#### Task description:
Every record, from first to last, should be written out again exactly.

#### Provided data:

^^^^

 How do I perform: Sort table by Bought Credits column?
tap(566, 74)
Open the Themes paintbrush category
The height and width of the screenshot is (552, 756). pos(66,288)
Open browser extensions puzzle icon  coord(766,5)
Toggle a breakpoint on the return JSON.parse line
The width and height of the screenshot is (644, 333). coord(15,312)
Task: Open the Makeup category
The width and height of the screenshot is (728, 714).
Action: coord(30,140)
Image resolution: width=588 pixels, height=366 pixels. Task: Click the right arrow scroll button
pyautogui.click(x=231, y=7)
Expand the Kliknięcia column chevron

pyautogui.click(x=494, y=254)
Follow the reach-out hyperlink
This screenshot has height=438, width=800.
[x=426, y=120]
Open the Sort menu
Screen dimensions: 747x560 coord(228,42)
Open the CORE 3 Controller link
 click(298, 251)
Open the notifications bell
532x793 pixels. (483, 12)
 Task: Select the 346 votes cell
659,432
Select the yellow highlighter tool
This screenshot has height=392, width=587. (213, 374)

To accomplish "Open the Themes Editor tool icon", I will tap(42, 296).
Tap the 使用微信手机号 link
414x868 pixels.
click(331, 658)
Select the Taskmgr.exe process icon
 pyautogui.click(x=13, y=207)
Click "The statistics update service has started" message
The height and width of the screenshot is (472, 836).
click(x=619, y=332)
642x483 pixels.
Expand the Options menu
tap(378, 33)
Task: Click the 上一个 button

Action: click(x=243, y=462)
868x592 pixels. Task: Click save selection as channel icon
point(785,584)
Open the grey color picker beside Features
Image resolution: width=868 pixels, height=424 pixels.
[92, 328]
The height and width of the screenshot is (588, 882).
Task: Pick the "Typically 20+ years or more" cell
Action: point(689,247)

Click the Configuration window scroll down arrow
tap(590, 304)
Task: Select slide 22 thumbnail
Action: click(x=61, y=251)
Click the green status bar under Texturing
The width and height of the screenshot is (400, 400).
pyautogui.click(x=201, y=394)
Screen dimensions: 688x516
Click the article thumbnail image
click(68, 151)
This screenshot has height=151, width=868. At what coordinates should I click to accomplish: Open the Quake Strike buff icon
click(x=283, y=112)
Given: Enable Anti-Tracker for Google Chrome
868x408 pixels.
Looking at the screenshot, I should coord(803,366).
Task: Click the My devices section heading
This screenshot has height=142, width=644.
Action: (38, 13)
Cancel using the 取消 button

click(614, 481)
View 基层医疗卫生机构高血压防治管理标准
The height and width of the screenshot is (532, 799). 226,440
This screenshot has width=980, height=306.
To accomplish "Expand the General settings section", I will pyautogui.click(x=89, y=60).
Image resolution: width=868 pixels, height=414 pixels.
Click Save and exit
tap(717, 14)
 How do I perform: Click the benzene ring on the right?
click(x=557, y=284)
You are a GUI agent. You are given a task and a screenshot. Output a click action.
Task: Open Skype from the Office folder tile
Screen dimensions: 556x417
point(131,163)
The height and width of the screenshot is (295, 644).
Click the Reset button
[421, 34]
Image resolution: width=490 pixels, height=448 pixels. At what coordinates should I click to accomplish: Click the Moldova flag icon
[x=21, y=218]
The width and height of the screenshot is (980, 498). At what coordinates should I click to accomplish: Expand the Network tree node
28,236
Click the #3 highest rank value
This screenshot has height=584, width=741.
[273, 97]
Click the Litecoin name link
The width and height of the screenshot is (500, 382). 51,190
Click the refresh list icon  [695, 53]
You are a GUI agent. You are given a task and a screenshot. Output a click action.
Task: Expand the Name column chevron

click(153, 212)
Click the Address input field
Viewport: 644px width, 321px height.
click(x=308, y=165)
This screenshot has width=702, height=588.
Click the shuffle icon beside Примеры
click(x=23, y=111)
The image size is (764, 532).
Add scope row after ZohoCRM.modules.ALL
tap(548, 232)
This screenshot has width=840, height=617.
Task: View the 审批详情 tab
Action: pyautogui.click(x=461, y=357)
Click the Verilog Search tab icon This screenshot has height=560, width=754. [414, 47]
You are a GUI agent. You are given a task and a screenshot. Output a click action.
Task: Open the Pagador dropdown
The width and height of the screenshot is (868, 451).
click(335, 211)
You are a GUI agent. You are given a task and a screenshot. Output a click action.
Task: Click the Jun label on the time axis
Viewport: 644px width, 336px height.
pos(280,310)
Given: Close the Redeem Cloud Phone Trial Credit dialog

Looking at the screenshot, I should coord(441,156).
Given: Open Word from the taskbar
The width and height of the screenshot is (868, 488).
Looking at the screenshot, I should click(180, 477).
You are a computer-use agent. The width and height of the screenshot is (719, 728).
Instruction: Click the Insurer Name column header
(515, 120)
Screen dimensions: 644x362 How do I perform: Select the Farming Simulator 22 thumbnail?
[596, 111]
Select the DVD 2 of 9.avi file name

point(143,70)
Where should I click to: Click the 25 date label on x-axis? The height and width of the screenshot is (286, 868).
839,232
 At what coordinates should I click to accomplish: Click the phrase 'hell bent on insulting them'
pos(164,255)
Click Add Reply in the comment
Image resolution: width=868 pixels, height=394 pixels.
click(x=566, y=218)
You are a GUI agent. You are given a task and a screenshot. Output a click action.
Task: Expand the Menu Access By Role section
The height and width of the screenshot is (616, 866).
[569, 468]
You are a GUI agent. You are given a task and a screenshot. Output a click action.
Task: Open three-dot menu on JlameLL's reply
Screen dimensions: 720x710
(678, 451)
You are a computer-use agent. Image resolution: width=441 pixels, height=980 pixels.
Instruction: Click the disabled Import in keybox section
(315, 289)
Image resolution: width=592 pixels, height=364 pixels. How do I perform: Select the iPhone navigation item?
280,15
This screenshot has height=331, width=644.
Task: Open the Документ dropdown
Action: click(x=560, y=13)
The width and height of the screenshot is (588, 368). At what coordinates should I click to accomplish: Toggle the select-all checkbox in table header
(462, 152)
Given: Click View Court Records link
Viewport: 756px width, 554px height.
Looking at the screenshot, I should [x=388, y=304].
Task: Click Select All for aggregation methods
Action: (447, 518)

^^^^

#### Task result:
 How do I perform: Sort table by Bought Credits column?
tap(566, 74)
Open the Themes paintbrush category
The height and width of the screenshot is (552, 756). pos(66,288)
Open browser extensions puzzle icon  coord(766,5)
Toggle a breakpoint on the return JSON.parse line
The width and height of the screenshot is (644, 333). coord(15,312)
Task: Open the Makeup category
The width and height of the screenshot is (728, 714).
Action: coord(30,140)
Image resolution: width=588 pixels, height=366 pixels. Task: Click the right arrow scroll button
pyautogui.click(x=231, y=7)
Expand the Kliknięcia column chevron

pyautogui.click(x=494, y=254)
Follow the reach-out hyperlink
This screenshot has height=438, width=800.
[x=426, y=120]
Open the Sort menu
Screen dimensions: 747x560 coord(228,42)
Open the CORE 3 Controller link
 click(298, 251)
Open the notifications bell
532x793 pixels. (483, 12)
 Task: Select the 346 votes cell
659,432
Select the yellow highlighter tool
This screenshot has height=392, width=587. (213, 374)

To accomplish "Open the Themes Editor tool icon", I will tap(42, 296).
Tap the 使用微信手机号 link
414x868 pixels.
click(331, 658)
Select the Taskmgr.exe process icon
 pyautogui.click(x=13, y=207)
Click "The statistics update service has started" message
The height and width of the screenshot is (472, 836).
click(x=619, y=332)
642x483 pixels.
Expand the Options menu
tap(378, 33)
Task: Click the 上一个 button

Action: click(x=243, y=462)
868x592 pixels. Task: Click save selection as channel icon
point(785,584)
Open the grey color picker beside Features
Image resolution: width=868 pixels, height=424 pixels.
[92, 328]
The height and width of the screenshot is (588, 882).
Task: Pick the "Typically 20+ years or more" cell
Action: point(689,247)

Click the Configuration window scroll down arrow
tap(590, 304)
Task: Select slide 22 thumbnail
Action: click(x=61, y=251)
Click the green status bar under Texturing
The width and height of the screenshot is (400, 400).
pyautogui.click(x=201, y=394)
Screen dimensions: 688x516
Click the article thumbnail image
click(68, 151)
This screenshot has height=151, width=868. At what coordinates should I click to accomplish: Open the Quake Strike buff icon
click(x=283, y=112)
Given: Enable Anti-Tracker for Google Chrome
868x408 pixels.
Looking at the screenshot, I should coord(803,366).
Task: Click the My devices section heading
This screenshot has height=142, width=644.
Action: (38, 13)
Cancel using the 取消 button

click(614, 481)
View 基层医疗卫生机构高血压防治管理标准
The height and width of the screenshot is (532, 799). 226,440
This screenshot has width=980, height=306.
To accomplish "Expand the General settings section", I will pyautogui.click(x=89, y=60).
Image resolution: width=868 pixels, height=414 pixels.
Click Save and exit
tap(717, 14)
 How do I perform: Click the benzene ring on the right?
click(x=557, y=284)
You are a GUI agent. You are given a task and a screenshot. Output a click action.
Task: Open Skype from the Office folder tile
Screen dimensions: 556x417
point(131,163)
The height and width of the screenshot is (295, 644).
Click the Reset button
[421, 34]
Image resolution: width=490 pixels, height=448 pixels. At what coordinates should I click to accomplish: Click the Moldova flag icon
[x=21, y=218]
The width and height of the screenshot is (980, 498). At what coordinates should I click to accomplish: Expand the Network tree node
28,236
Click the #3 highest rank value
This screenshot has height=584, width=741.
[273, 97]
Click the Litecoin name link
The width and height of the screenshot is (500, 382). 51,190
Click the refresh list icon  [695, 53]
You are a GUI agent. You are given a task and a screenshot. Output a click action.
Task: Expand the Name column chevron

click(153, 212)
Click the Address input field
Viewport: 644px width, 321px height.
click(x=308, y=165)
This screenshot has width=702, height=588.
Click the shuffle icon beside Примеры
click(x=23, y=111)
The image size is (764, 532).
Add scope row after ZohoCRM.modules.ALL
tap(548, 232)
This screenshot has width=840, height=617.
Task: View the 审批详情 tab
Action: pyautogui.click(x=461, y=357)
Click the Verilog Search tab icon This screenshot has height=560, width=754. [414, 47]
You are a GUI agent. You are given a task and a screenshot. Output a click action.
Task: Open the Pagador dropdown
The width and height of the screenshot is (868, 451).
click(335, 211)
You are a GUI agent. You are given a task and a screenshot. Output a click action.
Task: Click the Jun label on the time axis
Viewport: 644px width, 336px height.
pos(280,310)
Given: Close the Redeem Cloud Phone Trial Credit dialog

Looking at the screenshot, I should coord(441,156).
Given: Open Word from the taskbar
The width and height of the screenshot is (868, 488).
Looking at the screenshot, I should click(180, 477).
You are a computer-use agent. The width and height of the screenshot is (719, 728).
Instruction: Click the Insurer Name column header
(515, 120)
Screen dimensions: 644x362 How do I perform: Select the Farming Simulator 22 thumbnail?
[596, 111]
Select the DVD 2 of 9.avi file name

point(143,70)
Where should I click to: Click the 25 date label on x-axis? The height and width of the screenshot is (286, 868).
839,232
 At what coordinates should I click to accomplish: Click the phrase 'hell bent on insulting them'
pos(164,255)
Click Add Reply in the comment
Image resolution: width=868 pixels, height=394 pixels.
click(x=566, y=218)
You are a GUI agent. You are given a task and a screenshot. Output a click action.
Task: Expand the Menu Access By Role section
The height and width of the screenshot is (616, 866).
[569, 468]
You are a GUI agent. You are given a task and a screenshot. Output a click action.
Task: Open three-dot menu on JlameLL's reply
Screen dimensions: 720x710
(678, 451)
You are a computer-use agent. Image resolution: width=441 pixels, height=980 pixels.
Instruction: Click the disabled Import in keybox section
(315, 289)
Image resolution: width=592 pixels, height=364 pixels. How do I perform: Select the iPhone navigation item?
280,15
This screenshot has height=331, width=644.
Task: Open the Документ dropdown
Action: click(x=560, y=13)
The width and height of the screenshot is (588, 368). At what coordinates should I click to accomplish: Toggle the select-all checkbox in table header
(462, 152)
Given: Click View Court Records link
Viewport: 756px width, 554px height.
Looking at the screenshot, I should [x=388, y=304].
Task: Click Select All for aggregation methods
Action: (447, 518)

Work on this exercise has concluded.